* [Aim]: Reproduce all of the lines below, requests included, and increase every click coordinate in the answers by 41, leaving the numbers in the requests unchanged. Omit the pictures from your output.
──────────
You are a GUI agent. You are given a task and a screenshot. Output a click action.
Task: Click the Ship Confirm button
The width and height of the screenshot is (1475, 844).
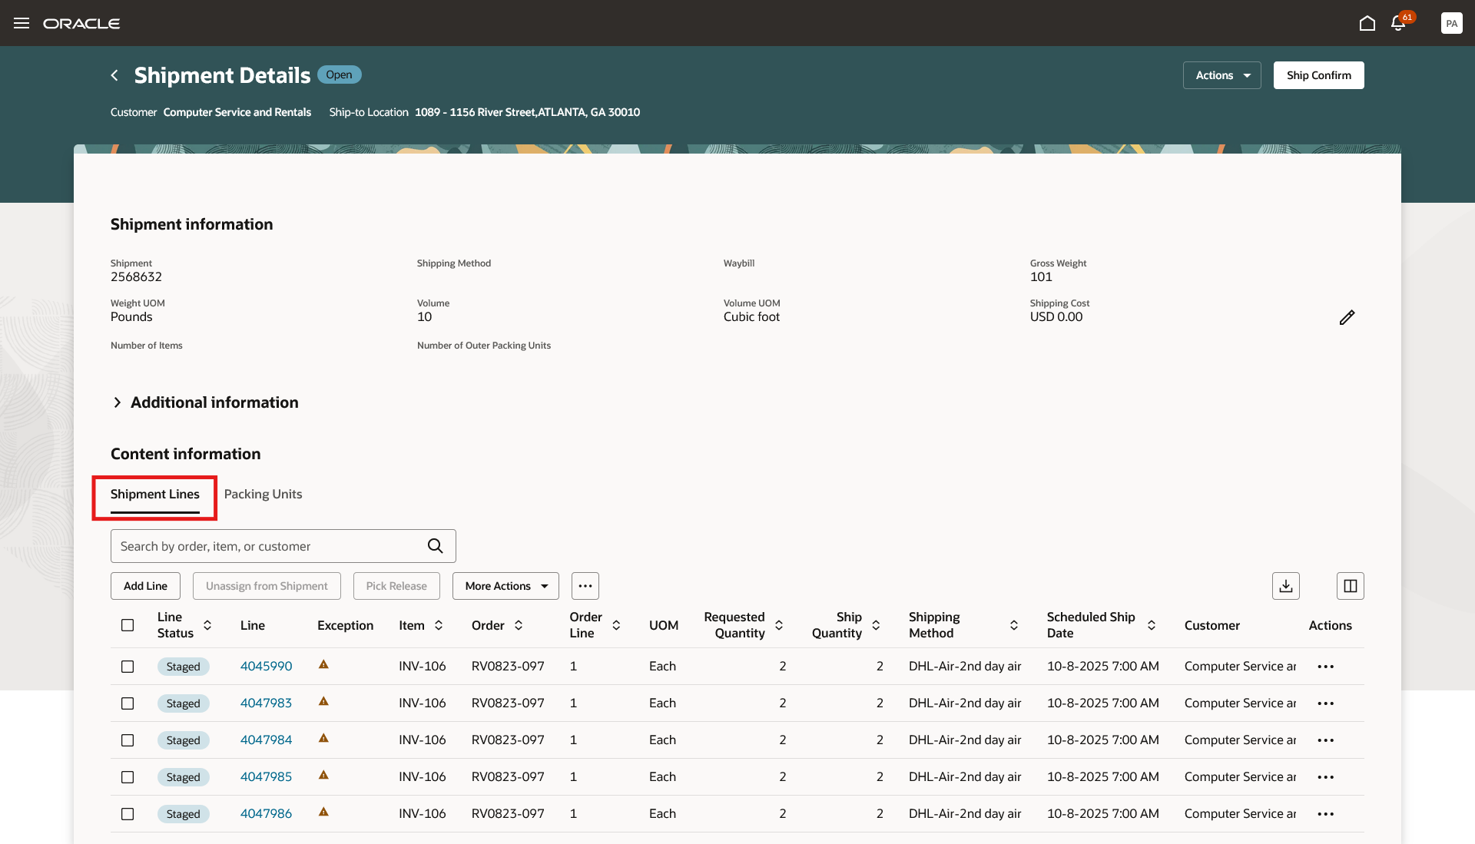1318,75
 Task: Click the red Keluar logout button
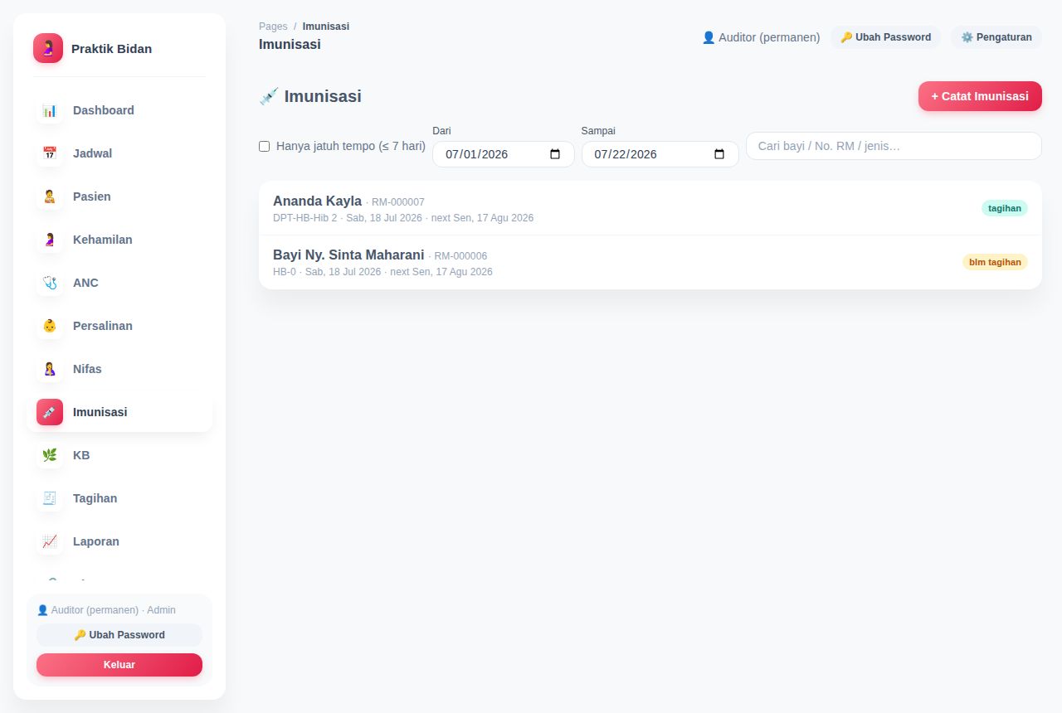119,665
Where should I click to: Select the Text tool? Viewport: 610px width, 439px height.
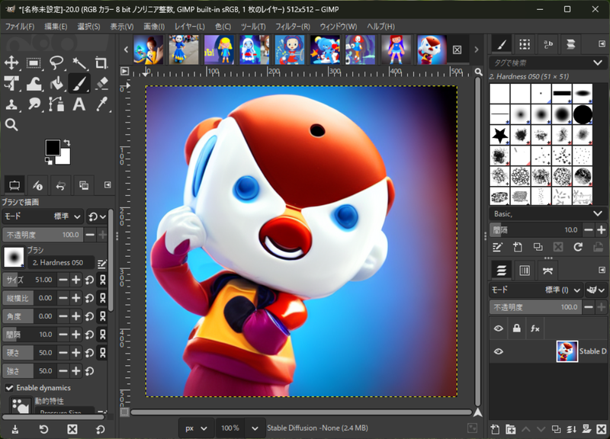click(x=79, y=104)
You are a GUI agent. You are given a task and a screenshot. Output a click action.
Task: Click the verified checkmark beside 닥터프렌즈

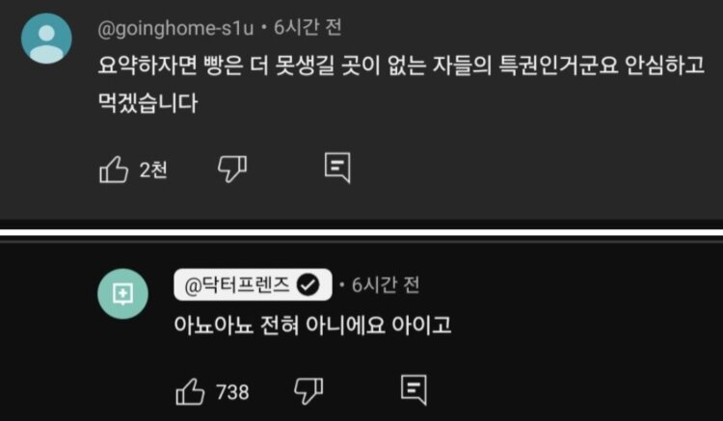[308, 285]
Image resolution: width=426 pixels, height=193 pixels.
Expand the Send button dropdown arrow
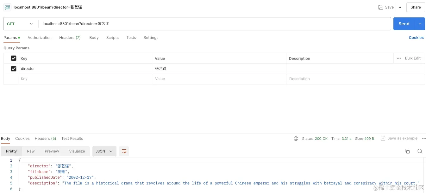pos(420,24)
──────────
* [Exercise result]:
You are a GUI agent. You are given a task and a screenshot. Output a click action.
Task: Click the Ship Confirm button
The width and height of the screenshot is (1475, 844).
1359,116
 Task: Click the red Keluar logout button
160,706
Where should I click to: Select the Text tool? Viewport: 610px width, 439px height.
click(x=120, y=145)
You are a GUI agent. You are given a task and a screenshot. Output a click action.
Task: Click the verified checkmark beside 닥터프렌즈

[349, 326]
Image resolution: width=426 pixels, height=193 pixels.
Expand the Send button dropdown arrow
pos(461,65)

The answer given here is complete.